Voice Fingerprinting

Flag character pairs whose dialogue patterns are nearly identical — they "sound" the same.

What It Does

Extracts dialogue attributed to named characters and builds a voice profile for each, measuring:

  • Average sentence length
  • Contraction rate (e.g., "can't" vs. "cannot")
  • Question frequency
  • Vocabulary overlap (Jaccard similarity)
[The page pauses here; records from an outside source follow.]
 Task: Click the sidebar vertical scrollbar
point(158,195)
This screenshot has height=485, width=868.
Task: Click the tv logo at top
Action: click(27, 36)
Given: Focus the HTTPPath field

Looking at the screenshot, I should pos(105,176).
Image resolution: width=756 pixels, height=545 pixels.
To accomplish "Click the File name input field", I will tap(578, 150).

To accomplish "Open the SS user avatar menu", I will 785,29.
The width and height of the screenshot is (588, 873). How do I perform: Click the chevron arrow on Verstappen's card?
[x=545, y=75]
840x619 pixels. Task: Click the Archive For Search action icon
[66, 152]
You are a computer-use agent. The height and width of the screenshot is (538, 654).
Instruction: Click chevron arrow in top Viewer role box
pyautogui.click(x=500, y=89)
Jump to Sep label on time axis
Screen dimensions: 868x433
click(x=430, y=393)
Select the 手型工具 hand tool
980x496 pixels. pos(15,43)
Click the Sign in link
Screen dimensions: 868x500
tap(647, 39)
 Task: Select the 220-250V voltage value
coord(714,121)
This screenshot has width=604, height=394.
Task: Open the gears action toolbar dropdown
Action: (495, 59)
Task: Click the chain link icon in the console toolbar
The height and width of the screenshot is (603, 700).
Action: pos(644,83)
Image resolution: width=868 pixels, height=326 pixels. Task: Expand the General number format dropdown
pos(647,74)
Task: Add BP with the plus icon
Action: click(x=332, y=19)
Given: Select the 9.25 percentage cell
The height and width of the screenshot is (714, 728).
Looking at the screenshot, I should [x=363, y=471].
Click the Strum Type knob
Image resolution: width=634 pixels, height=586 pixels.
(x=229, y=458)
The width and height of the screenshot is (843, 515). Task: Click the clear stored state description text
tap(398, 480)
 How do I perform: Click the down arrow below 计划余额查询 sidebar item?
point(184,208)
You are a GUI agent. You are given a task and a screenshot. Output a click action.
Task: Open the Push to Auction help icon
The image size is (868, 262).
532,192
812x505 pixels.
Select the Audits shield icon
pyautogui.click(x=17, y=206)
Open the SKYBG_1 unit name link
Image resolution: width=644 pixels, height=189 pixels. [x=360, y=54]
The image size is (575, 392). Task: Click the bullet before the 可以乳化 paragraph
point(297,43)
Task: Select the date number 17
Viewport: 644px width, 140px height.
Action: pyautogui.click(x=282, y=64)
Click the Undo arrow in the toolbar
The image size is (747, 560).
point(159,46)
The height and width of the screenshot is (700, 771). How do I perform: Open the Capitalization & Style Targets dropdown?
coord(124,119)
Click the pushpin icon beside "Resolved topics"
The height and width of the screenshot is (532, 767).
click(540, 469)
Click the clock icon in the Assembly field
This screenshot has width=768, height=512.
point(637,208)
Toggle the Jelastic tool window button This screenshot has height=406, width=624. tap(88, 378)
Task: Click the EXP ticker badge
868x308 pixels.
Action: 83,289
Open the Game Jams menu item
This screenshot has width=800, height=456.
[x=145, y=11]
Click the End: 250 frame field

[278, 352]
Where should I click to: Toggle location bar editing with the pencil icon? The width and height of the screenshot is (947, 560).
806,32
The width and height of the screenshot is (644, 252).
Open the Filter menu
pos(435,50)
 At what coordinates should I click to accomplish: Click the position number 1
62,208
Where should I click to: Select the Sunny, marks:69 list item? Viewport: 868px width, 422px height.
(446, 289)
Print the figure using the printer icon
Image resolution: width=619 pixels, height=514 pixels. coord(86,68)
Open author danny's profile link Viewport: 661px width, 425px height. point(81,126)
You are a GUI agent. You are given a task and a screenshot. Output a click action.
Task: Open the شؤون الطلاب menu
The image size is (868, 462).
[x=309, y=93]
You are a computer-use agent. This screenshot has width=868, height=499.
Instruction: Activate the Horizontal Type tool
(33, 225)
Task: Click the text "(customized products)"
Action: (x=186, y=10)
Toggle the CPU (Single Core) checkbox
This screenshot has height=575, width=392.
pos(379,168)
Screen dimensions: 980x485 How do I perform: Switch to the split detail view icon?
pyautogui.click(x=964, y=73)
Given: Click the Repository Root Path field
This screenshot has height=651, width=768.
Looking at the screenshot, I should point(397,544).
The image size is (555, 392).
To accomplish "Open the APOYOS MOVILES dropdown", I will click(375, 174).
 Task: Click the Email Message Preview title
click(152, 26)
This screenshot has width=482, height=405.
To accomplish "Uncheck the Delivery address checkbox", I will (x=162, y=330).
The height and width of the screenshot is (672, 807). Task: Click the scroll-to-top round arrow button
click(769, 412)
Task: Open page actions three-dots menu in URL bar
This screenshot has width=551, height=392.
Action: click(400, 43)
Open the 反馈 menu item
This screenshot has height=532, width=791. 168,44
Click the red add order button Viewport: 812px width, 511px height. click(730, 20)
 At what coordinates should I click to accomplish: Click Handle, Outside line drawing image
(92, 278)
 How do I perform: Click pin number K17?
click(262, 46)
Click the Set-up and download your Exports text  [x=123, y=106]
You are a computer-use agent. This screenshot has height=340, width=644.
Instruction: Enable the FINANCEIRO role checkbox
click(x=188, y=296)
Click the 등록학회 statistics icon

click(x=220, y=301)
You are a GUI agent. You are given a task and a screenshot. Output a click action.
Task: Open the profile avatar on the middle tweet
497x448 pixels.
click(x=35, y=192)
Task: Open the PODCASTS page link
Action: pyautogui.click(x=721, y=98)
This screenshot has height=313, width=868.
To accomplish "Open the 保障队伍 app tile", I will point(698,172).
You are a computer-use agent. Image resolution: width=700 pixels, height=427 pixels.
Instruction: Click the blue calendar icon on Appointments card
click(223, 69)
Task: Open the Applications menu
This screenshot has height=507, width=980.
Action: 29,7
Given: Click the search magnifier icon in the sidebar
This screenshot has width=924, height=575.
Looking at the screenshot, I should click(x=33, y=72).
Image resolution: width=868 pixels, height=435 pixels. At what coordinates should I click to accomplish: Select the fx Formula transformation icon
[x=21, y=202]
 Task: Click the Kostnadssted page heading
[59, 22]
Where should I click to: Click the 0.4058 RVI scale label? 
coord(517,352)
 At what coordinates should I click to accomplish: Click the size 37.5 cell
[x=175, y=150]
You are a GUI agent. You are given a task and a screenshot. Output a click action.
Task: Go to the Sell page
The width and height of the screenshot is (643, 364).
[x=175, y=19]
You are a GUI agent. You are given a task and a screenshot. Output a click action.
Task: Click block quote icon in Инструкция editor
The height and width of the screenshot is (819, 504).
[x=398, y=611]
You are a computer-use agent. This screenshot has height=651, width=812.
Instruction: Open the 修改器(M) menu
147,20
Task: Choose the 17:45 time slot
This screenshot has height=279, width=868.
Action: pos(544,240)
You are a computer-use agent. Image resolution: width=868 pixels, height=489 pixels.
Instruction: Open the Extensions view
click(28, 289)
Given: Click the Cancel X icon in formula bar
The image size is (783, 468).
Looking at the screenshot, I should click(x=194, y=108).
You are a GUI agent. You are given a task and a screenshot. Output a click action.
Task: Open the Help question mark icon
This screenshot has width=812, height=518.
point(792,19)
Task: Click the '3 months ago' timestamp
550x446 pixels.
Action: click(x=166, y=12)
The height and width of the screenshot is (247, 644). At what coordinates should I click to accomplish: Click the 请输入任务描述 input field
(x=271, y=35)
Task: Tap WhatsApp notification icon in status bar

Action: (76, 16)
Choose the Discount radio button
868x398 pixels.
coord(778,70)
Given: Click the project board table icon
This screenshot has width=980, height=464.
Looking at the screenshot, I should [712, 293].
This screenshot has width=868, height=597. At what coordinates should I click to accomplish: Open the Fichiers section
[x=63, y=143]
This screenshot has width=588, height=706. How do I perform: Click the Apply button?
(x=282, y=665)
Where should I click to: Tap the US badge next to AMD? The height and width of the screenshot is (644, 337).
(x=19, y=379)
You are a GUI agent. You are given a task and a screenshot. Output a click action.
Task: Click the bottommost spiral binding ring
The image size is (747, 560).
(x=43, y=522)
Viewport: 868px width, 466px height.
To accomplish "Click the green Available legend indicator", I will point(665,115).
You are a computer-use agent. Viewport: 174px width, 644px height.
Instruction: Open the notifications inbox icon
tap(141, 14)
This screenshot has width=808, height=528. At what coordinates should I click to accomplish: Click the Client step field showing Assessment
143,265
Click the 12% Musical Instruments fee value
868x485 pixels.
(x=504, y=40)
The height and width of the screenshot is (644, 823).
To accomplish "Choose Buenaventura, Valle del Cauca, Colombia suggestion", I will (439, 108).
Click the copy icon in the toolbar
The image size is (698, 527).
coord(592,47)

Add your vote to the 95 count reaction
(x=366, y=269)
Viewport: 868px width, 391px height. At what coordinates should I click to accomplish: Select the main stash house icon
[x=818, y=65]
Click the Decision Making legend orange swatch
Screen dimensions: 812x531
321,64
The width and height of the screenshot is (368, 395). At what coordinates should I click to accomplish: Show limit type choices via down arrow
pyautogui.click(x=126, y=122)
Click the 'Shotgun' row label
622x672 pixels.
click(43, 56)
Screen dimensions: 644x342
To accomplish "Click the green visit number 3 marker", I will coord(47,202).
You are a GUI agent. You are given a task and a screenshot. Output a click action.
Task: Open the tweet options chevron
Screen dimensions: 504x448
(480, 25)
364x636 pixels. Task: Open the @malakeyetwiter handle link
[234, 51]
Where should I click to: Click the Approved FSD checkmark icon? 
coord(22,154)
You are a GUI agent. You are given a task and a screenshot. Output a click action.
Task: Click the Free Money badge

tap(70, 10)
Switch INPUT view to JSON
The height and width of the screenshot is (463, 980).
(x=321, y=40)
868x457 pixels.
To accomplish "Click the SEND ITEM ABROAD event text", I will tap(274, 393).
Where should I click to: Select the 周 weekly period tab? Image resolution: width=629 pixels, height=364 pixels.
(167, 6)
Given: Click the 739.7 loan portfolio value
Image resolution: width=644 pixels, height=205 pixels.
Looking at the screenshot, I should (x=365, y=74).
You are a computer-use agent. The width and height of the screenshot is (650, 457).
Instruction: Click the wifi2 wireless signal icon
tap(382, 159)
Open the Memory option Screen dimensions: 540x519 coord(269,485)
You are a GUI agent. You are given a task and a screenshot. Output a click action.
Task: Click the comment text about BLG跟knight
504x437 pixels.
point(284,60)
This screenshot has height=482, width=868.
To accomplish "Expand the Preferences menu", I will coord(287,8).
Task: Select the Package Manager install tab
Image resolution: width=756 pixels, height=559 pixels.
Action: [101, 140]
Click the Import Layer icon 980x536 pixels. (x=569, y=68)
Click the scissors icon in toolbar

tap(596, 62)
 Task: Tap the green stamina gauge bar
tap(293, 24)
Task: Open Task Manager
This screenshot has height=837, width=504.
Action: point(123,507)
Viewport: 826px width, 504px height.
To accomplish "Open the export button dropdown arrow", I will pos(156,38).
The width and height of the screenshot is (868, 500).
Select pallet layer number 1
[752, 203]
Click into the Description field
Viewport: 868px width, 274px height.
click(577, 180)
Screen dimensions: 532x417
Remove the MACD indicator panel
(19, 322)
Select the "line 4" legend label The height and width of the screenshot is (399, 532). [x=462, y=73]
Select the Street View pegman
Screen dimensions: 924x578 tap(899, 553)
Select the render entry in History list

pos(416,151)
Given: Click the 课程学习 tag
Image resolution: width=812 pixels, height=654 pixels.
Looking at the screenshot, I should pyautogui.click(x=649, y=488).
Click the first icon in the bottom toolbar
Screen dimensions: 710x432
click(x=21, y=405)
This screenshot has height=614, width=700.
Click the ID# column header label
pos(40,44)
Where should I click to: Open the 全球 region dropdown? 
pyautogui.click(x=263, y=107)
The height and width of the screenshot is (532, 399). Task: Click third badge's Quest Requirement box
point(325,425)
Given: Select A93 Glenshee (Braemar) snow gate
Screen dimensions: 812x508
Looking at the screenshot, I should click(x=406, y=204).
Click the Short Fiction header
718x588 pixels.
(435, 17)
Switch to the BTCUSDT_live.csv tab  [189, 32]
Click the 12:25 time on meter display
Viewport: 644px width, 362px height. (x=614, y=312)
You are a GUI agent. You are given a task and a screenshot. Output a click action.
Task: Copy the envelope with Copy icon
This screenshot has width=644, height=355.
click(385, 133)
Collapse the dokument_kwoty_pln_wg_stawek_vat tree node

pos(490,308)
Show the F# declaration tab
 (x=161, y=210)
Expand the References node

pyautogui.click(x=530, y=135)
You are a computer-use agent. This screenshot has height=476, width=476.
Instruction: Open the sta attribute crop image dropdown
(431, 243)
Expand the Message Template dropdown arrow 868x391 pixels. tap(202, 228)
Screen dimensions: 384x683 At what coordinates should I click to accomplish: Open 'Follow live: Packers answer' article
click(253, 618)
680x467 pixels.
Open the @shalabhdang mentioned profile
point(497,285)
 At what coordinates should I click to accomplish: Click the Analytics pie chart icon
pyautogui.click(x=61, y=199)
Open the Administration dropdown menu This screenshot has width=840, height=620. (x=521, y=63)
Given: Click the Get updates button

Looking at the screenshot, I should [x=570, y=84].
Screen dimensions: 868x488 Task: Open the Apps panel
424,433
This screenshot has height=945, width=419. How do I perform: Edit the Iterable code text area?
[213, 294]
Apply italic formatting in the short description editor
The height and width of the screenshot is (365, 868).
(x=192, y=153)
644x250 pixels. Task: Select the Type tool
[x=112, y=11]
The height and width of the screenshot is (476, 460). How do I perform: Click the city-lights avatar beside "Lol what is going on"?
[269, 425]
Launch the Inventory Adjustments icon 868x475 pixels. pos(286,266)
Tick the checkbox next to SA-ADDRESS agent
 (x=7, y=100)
Character pairs with near-identical profiles are flagged — they may be indistinguishable to readers.

Why It Matters

Every character should sound different. A teenager and a professor shouldn't use the same sentence length, vocabulary, and speech patterns. Distinct voices let readers identify speakers even without dialogue tags. When two characters "sound" identical, readability and characterization both suffer.

What Gets Flagged

Near-Identical Voice Profiles

Severity: Information

Example (flagged):

Voice fingerprint: Sarah and Marcus have near-identical dialogue patterns (avg length: 8 vs 9, contraction rate: 12% vs 14%, question rate: 20% vs 18%) — consider differentiating their voices

Why: Both characters use similar sentence lengths, contraction rates, and question frequencies. A reader wouldn't be able to tell who's speaking without tags.

How to differentiate:

  • Give one character longer, more formal sentences
  • Have one character use contractions while the other avoids them
  • Let one character ask more questions while the other makes declarations
  • Use distinct vocabulary or speech patterns (slang, technical jargon, etc.)

Requirements

  • At least 2 characters with 5+ attributed dialogue sentences each
  • Character attribution is detected via dialogue tag patterns ("said Sarah", "Marcus asked", etc.)
  • Pronouns (he, she, they, etc.) are ignored as character names

Configuration

No configuration options.

Technical Details

  • Source: prose-craft
  • Scope: Document-level (compares all character pairs)
  • Method: Dialogue extraction via regex, profile comparison using weighted distance metric (sentence length, contraction rate, question rate, vocabulary Jaccard index)